The Obama administration has weighed in on behalf of the University of Texas’s use of racial and ethnic preferences in its undergraduate admissions, filing an amicus brief in the U.S. Court of Appeals for the Fifth Circuit, as reported here. This is unfortunate if not surprising, but the scope of the brief is noteworthy in three respects.
First, it goes out of its way to endorse the use of preferences to achieve diversity not just in this particular case at this particular school, but in all “educational institutions”—K-12, undergraduate, and graduate. The Supreme Court has never found there to be a compelling interest in the former instance—nor, for example, in post-doctorates for chemistry—and it is aggressive and wrong to argue that, because the Court found there to be compelling educational benefits in diversity at the University of Michigan law school, therefore any educational institution can make that claim.

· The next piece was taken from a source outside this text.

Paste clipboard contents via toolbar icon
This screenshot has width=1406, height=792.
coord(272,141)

Second, the University of Texas is arguing not just for campus-wide diversity but for classroom-by-classroom diversity. To achieve this, needless to say, the use of racial and ethnic preferences will be increased significantly.
Third, the University of Texas had—through its use of the state’s Ten Percent Plan—already achieved significant diversity, prior to re-instituting racial and ethnic preferences. That was the purpose of the Plan (which allows any student graduating in the top ten percent of his or her high-school class to go to the flagship campus), and indeed the school’s president had bragged about its success in that regard. Now, the Supreme Court had ruled in the University of Michigan cases that one element of constitutional “narrow tailoring” is to give consideration to means other than overt preferences to achieving diversity—and here those means had not only been considered, but had been adopted and with success. How then can the use of preferences here be “narrowly tailored”?

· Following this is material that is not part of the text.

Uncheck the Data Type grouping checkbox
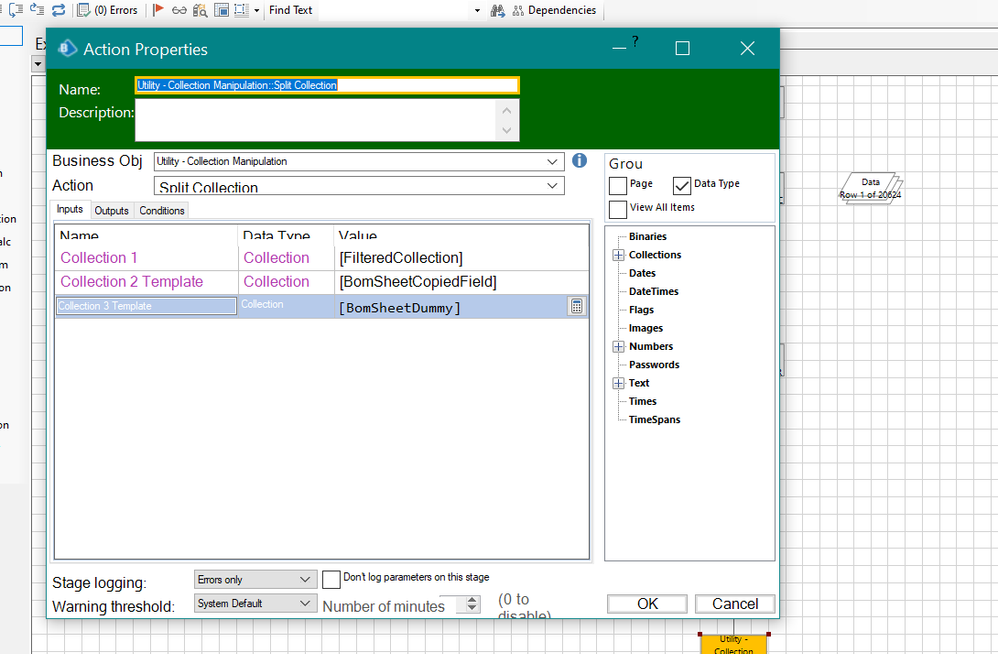 [682, 185]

One suspects that the Obama administration’s Justice Department will never meet a racial preference it doesn’t like. This case, meanwhile, is likely headed to the Supreme Court, whatever the Fifth Circuit does.

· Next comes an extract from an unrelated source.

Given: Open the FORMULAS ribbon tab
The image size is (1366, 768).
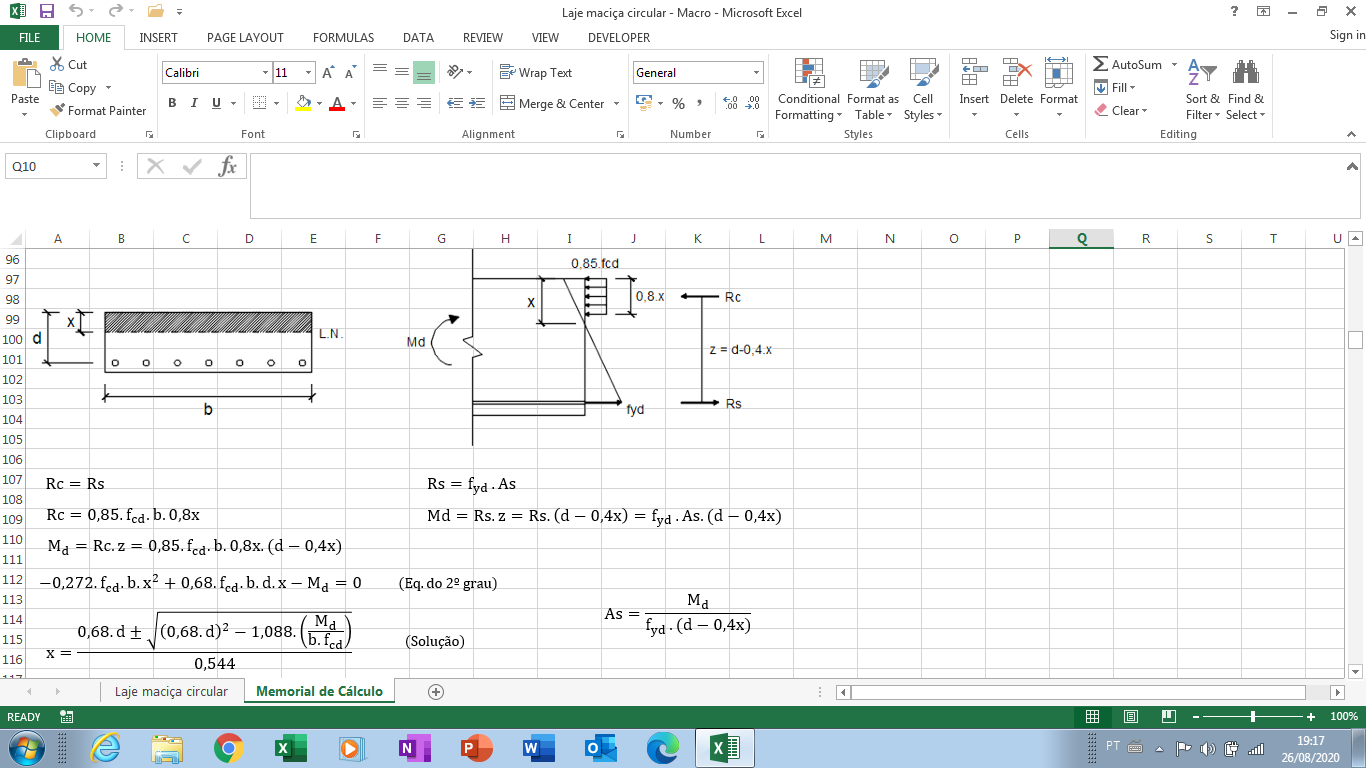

Postscript re other amici: The Chronicle of Education reports that the administration has company: “Fourteen national higher-education associations have filed a friend-of-the-court brief urging the U.S. Court of Appeals for the Fifth Circuit to uphold the use of race-conscious admission policies by the University of Texas at Austin,” including “the American Council on Education, the American Association of Community Colleges, the Association of American Medical Colleges, and the National Association of Independent Colleges and Universities.” Our Center for Equal Opportunity, by the way, has—along with the National Association of Scholars and the American Civil Rights Institute—joined an amicus brief filed by the Pacific Legal Foundation opposing the admissions discrimination.